100. Yılında Balkan Harbi
100. Yılında Balkan Harbi - Çağatay Özdemir
Türk tarihinin önemli dönüm noktaları vardır. Osmanlı Devleti’nin son dönemleri bu dönüm noktalarından birisidir. Batıya doğru uzanan fütuhat
yolumuzun kapanması ve geri dönüşümüzün başlaması, bu dönemin habercisi gibidir.İkinci Viyana Kuşatması’ndan sonra gelişen olaylar Avrupa’nın
gittikçe güçlenmesini, bizim ise gittikçe güç kaybetmemizi ve çözülmemizi arttırdı. Artık Osmanlı Devleti her girdiği savaşı kazanamıyor ve
egemen olduğu toprakları koruyamıyordu. 1699 yılında Karlofça Antlaşması ile ilk defa resmi olarak büyük toprak kaybı görüldü. 1912 yılına
gelindiğinde ise Osmanlı’nın yerleştiği Balkan coğrafyasında büyük bir bozgun yaşandı. 1300’lü yıllarda yerleşmeye başladığımız ve şehit
kanlarıyla vatanlaştığımız bu toprakları kaybetmek, millet hayatımızda derin izler bıraktı.Yüzüncü yılını 2012 yılında idrak ettiğimiz Balkan
bozgunun izleri hala devam ediyor.

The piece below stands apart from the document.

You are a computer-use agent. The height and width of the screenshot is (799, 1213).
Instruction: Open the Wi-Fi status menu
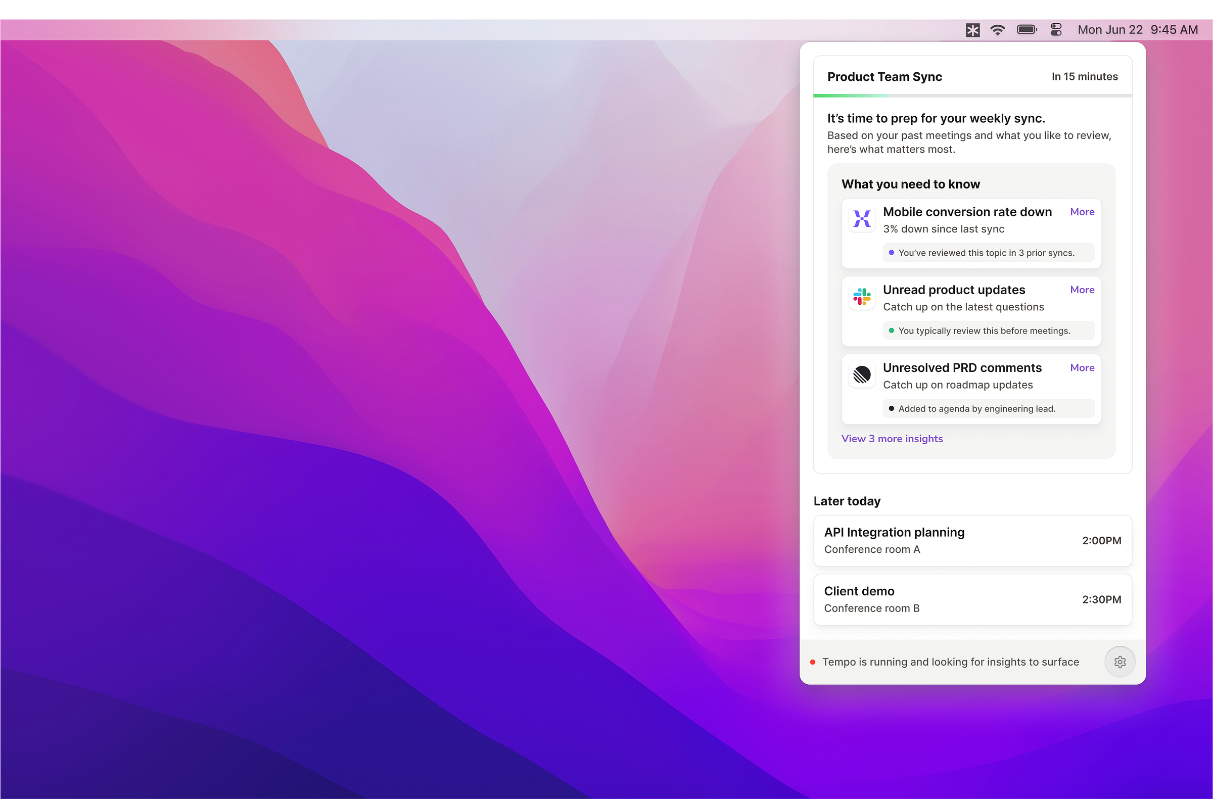[997, 30]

Yugoslavya dağıldıktan sonra 1990’lı yıllarda Bosna’da ve diğer şehirlerde yaşanan olaylar, yangının
korlarının ne kadar güçlü olduğunu gösterdi. Türkiye’nin resmi sınırları dışında olmasına rağmen sancıyı içimizde hissettik. Bölgenin bizim
doğal bir parçamı olduğunu yakından gördük. Hiçbir planlama ve projeye dayalı olmayan ilişkiler kendiliğinden gelişiyor. Üsküp ile Bursa
arasındaki bağın hangi ruha dayandığını artık daha iyi biliyoruz. Aradan yüzlerce yıl geçse de yaşanan ve terk edilen kökler bizi kendisine
çekiyor. Bu hatıralara ve köklere bağlı insanlar, bir millet olmanın şuuru ile hayata bakıyor. Türk milletinin şuurlu fertleri geçmişini doğru
öğrenmeye, gününü iyi değerlendirmeye ve geleceğini ortak ülkülerle inşa etmeye özen gösteriyor. Türk Yurdu, 1911’den beri bu ilkeler
doğrultusunda milletine ışık olmaya çalışıyor. Elinizdeki kitap bu ışığın küçük bir parçası. Dergi sayfalarından kitap sayfalarına aktarılan
bu bilgi ışığından herkesin faydalanması dileğimizdir.